La société Imsol n’est pas recevable, tout d’abord, à solliciter le prononcé d’une amende civile. Mais en tout état de cause, la cour ne considère pas que les appelants ont abusé de leur droit de contester une décision de justice qui leur fait grief.
Sur les dépens et les frais irrépétibles
Parties perdantes, M. [V] et Mme [V] doivent supporter les dépens de première instance et d’appel.
Il n’y a pas lieu de faire application des dispositions de l’article 700 du code de procédure civile au profit de quiconque ; les condamnations prononcées en première instance sont infirmées, et les demandes des parties au titre des frais irrépétibles rejetées.
PAR CES MOTIFS
La cour, statuant publiquement par mise à disposition au greffe, par arrêt contradictoire, en dernier ressort,
INFIRME le jugement déféré en ce qu’il a :
— rejeté la demande afin de juger que les biens laissés sur place et inventoriés par l’huissier instrumentaire sont pourvus d’une valeur marchande ;
— condamné la société Imsol à payer à Mme et M. [V] des dommages et intérêts de 2 000 euros ;
— condamné la société Imsol aux dépens ;
— condamné la société Imsol à payer à Mme et M. [V] la somme de 2 000 euros au titre de l’article 700 du code de procédure civile ;
— condamné la société Imsol à payer à la société Atlas justice la somme de 2 000 euros au titre de l’article 700 du code de procédure civile ;
Statuant à nouveau des chefs infirmés, et y ajoutant,
Dit sans objet la contestation relative à la valeur marchande des biens laissés sur place ;
Déboute M. [V] et Mme [V] de leurs demandes de dommages et intérêts ;
Déboute la société Imsol de sa demande de dommages et intérêts ;
Rejette les demandes au titre de l’article 700 du code de procédure civile ;
Condamne .M. [V] et Mme [V] aux dépens, et autorise Maître Franck Lafon, avocat, à recouvrer directement ceux des dépens d’appel dont il aurait fait l’avance sans avoir reçu provision préalable dans les conditions de l’article 699 du code de procédure civile.

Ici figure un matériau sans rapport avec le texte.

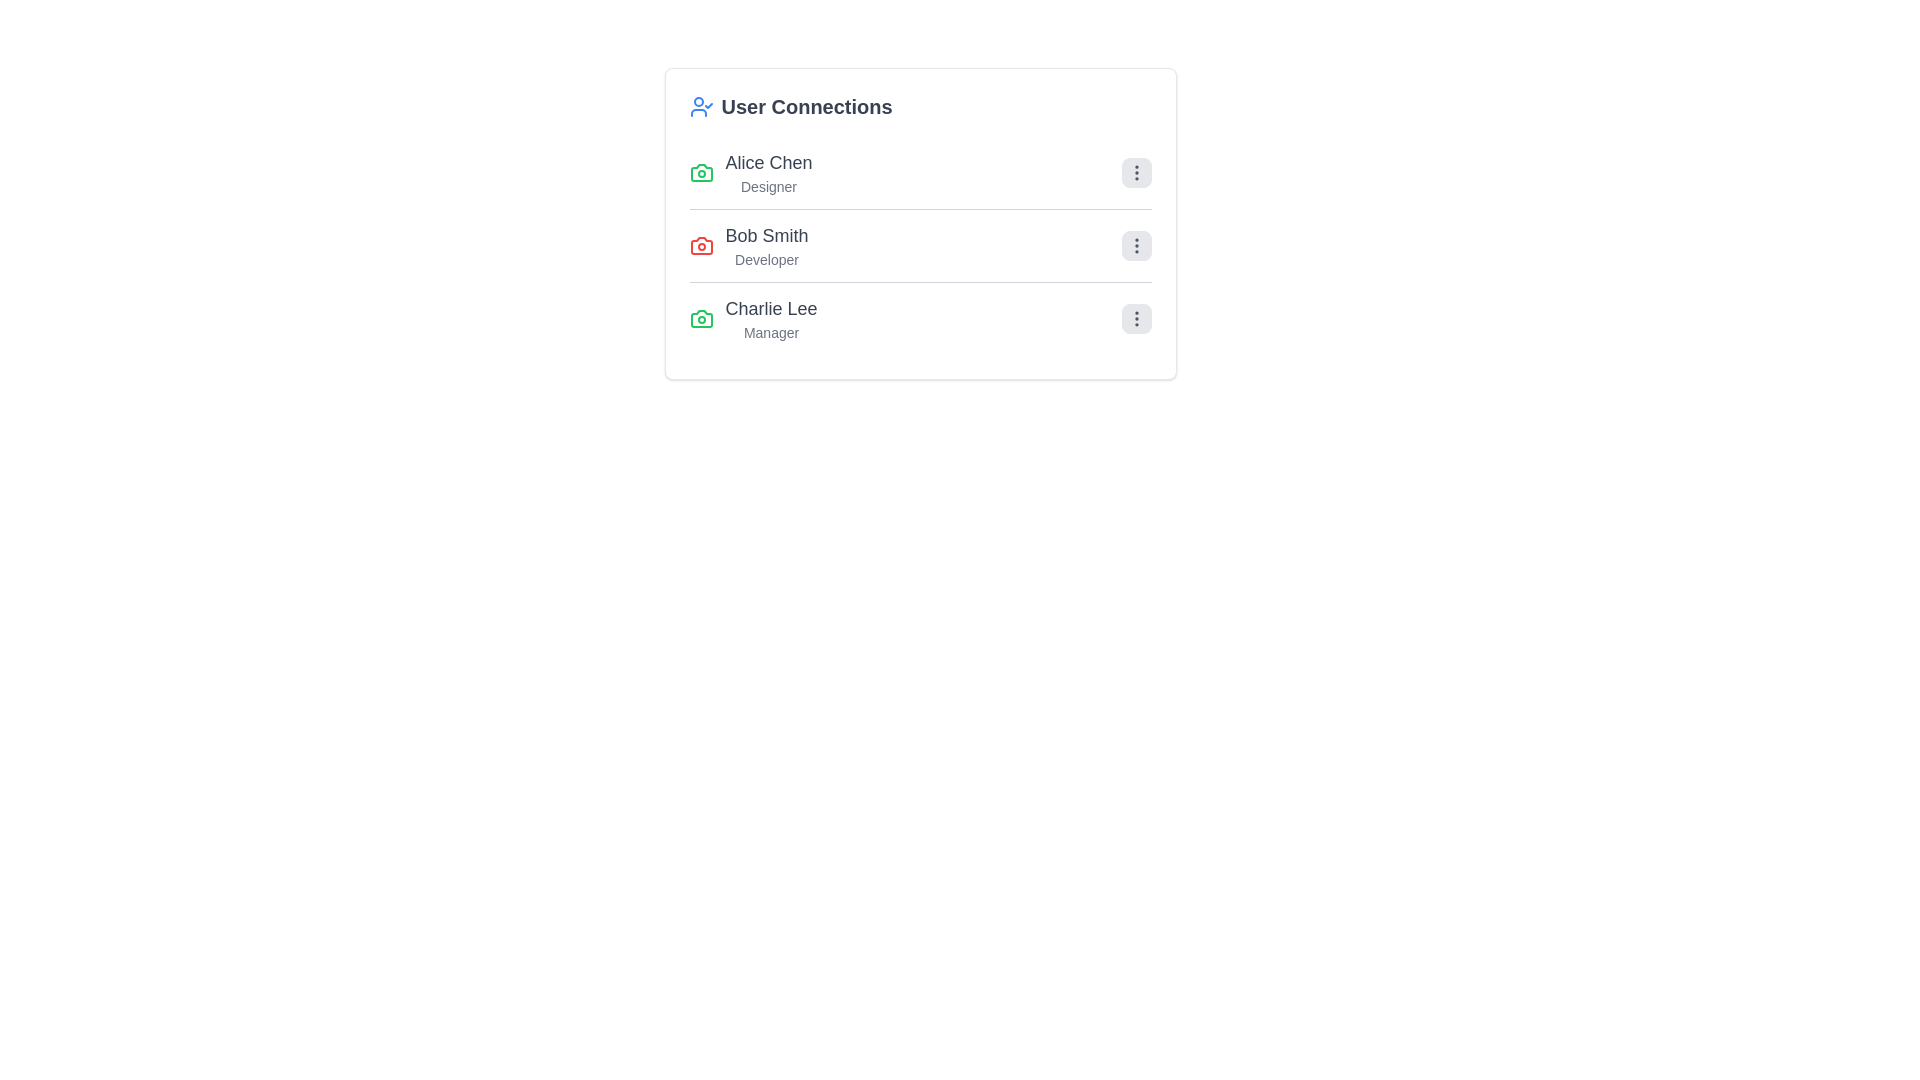  What do you see at coordinates (750, 172) in the screenshot?
I see `the List item displaying 'Alice Chen' with a green camera icon, located in the top-left section of the User Connections area` at bounding box center [750, 172].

Arrêt prononcé par mise à disposition de l’arrêt au greffe de la cour, les parties en ayant été préalablement avisées dans les conditions prévues au deuxième alinéa de l’article 450 du code de procédure civile, signé par Madame Fabienne PAGES, Présidente et par Madame Mélanie RIBEIRO, Greffière, auquel la minute de la décision a été remise par le magistrat signataire.